2. The drug release system based on MEMS microfluidic anesthetic bullet according to claim 1, characterized in that: The data acquisition module is further used to: The drug release task information is parsed to obtain the parsed drug release task information, which includes: drug name, drug type, expected drug standard concentration, expected drug release rate, expected fluid flow rate, expected temperature difference between the internal and external environments of the biochip, expected pH value of the internal and external environments of the biochip, range of changes in simulated biological hormones in the experimental environment, expected pressure distribution at different positions in the microchannel, expected range of drug molecular diffusion coefficient, expected range of changes in ion concentration, expected drug diffusion area, and expected drug effect value.
3. The drug release system based on MEMS microfluidic anesthetic bullet according to claim 1, characterized in that: The model building module is further used to: Feature extraction is performed on the historical data of the drug release system of the anesthetic bullet to obtain the drug release process characteristics. The drug release process characteristics include drug concentration characteristics, flow rate characteristics, temperature difference characteristics, pressure distribution characteristics, pH value characteristics and ion concentration characteristics. The drug release process characteristics are used as the input of the model. Initialize the random forest model parameters, including learning rate, number of iterations, and random seed; The drug release process characteristics were input into the selected random forest model, and the model parameters were adjusted to minimize the prediction error using the gradient descent algorithm to obtain the drug release simulation model of the anesthetic bullet.

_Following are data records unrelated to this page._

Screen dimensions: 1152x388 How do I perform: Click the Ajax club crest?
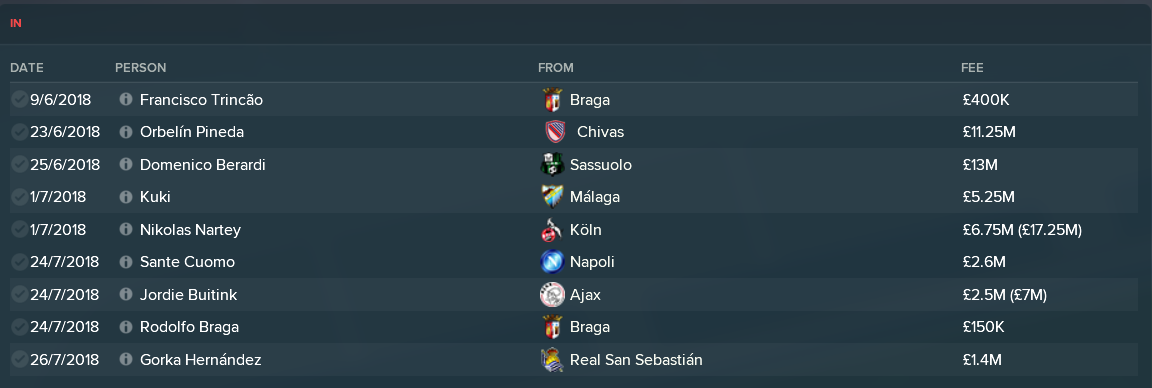coord(551,295)
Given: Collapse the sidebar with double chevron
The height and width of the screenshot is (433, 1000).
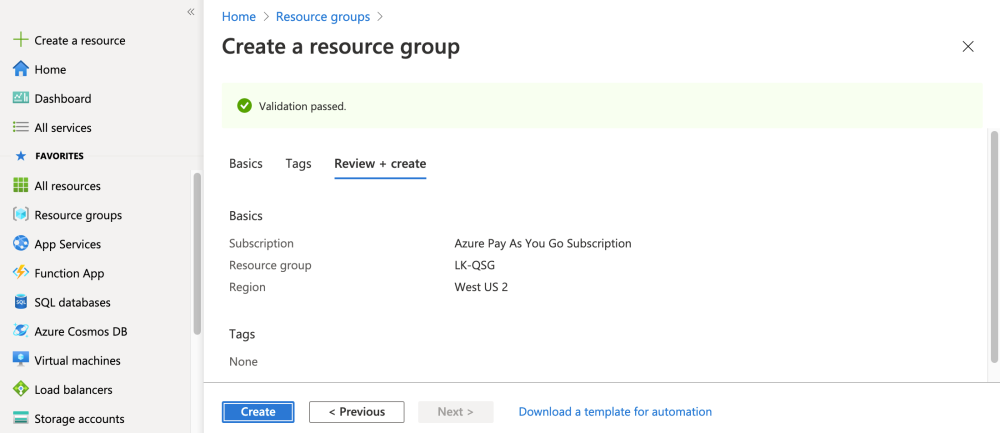Looking at the screenshot, I should [x=190, y=12].
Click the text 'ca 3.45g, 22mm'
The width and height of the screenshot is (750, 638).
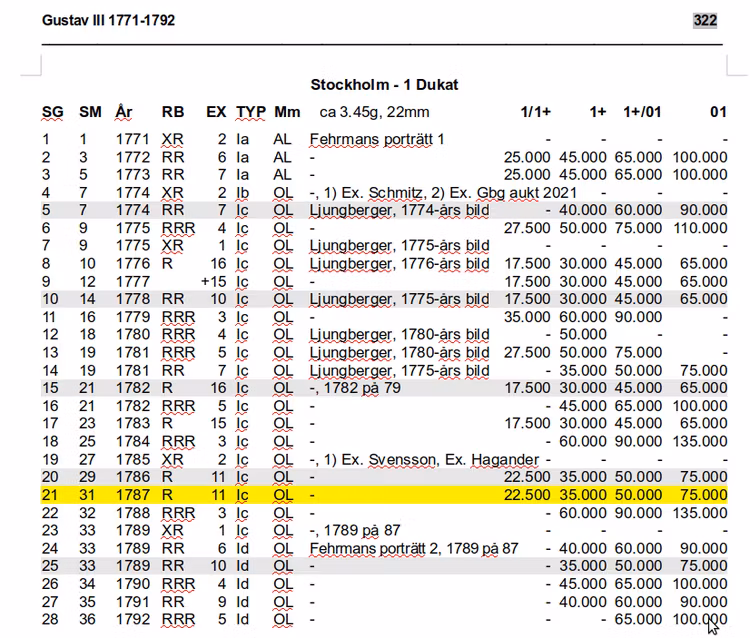[x=374, y=112]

4. The drug release system based on MEMS microfluidic anesthetic bullet according to claim 1, characterized in that: The data acquisition module is further used for: The drug release task information is sent to the drug release terminal of the anesthetic bomb, and the concentration changes of the drug during the release process are monitored in real time by chemical sensors. The real-time flow rate of the fluid in the microchannel is measured using a flow meter or flow sensor. The real-time temperature of the environment inside and outside the biochip is measured using a temperature sensor, and the temperature difference is calculated. By monitoring the working status of the drug release device, the drug release rate is calculated in real time. The pressure sensor is used to measure the pressure at different positions in the microchannel to obtain a real-time pressure distribution diagram. By observing the diffusion behavior of drug molecules in the medium, the diffusion coefficient is calculated in real time using a diffusion model. The pH sensor is used to monitor the pH value of the environment inside and outside the biochip in real time. The concentration changes of ions in the solution are monitored in real time using an ion selective electrode or an ion chromatograph. The diffusion area of the drug in the medium is measured in real time through image processing technology or direct observation. The real-time effect of the drug on the experimental subject is monitored through biosensors or physiological indicators.
5. The drug release system based on MEMS microfluidic anesthetic bullet according to claim 1, characterized in that: The drug release detection module is further used for: Receive drug release task information from the data acquisition module, parse the drug release task information, extract drug release task parameters, and obtain drug type, concentration requirement, release rate, and environmental conditions; Load the pre-trained anesthetic drug release simulation model, initialize the model parameters, substitute the parsed drug release task information as input parameters into the simulation model, and receive and set the model's boundary conditions and initial conditions; Start the drug release simulation model of the anesthetic bullet and begin to simulate the drug release process; The drug release simulation model of the anesthetic bullet calculates and outputs the simulation results of the drug release process based on the input parameters and internal algorithms; Simulation results of drug release process, including: Drug simulation concentration: simulated drug concentration changes during the release process; Simulating the flow rate of the fluid in the microchannel of the biochip: the flow rate distribution of the fluid in the microchannel obtained by simulation; Simulate the temperature difference between the inside and outside of the biochip: simulate the temperature difference between the inside and outside of the biochip; Drug release simulation rate: the simulated drug release rate changes over time; Simulate the pressure distribution at different locations in the microchannel: the pressure value of each point in the microchannel obtained by simulation; Simulated drug molecule diffusion coefficient: the simulated diffusion coefficient of drug molecules in the medium; Simulated pH value of the internal and external environment of the biochip: simulated pH value of the internal and external environment of the biochip; Simulated ion concentration change value: the concentration change of ions in the simulated solution; Simulated drug diffusion area: the simulated drug diffusion area in the medium; Simulated drug effect value: the expected effect of the drug on the experimental subject according to the simulation conditions; Simulated changes in biohormones in the experimental environment: If the model includes this function, the simulated changes in biohormones.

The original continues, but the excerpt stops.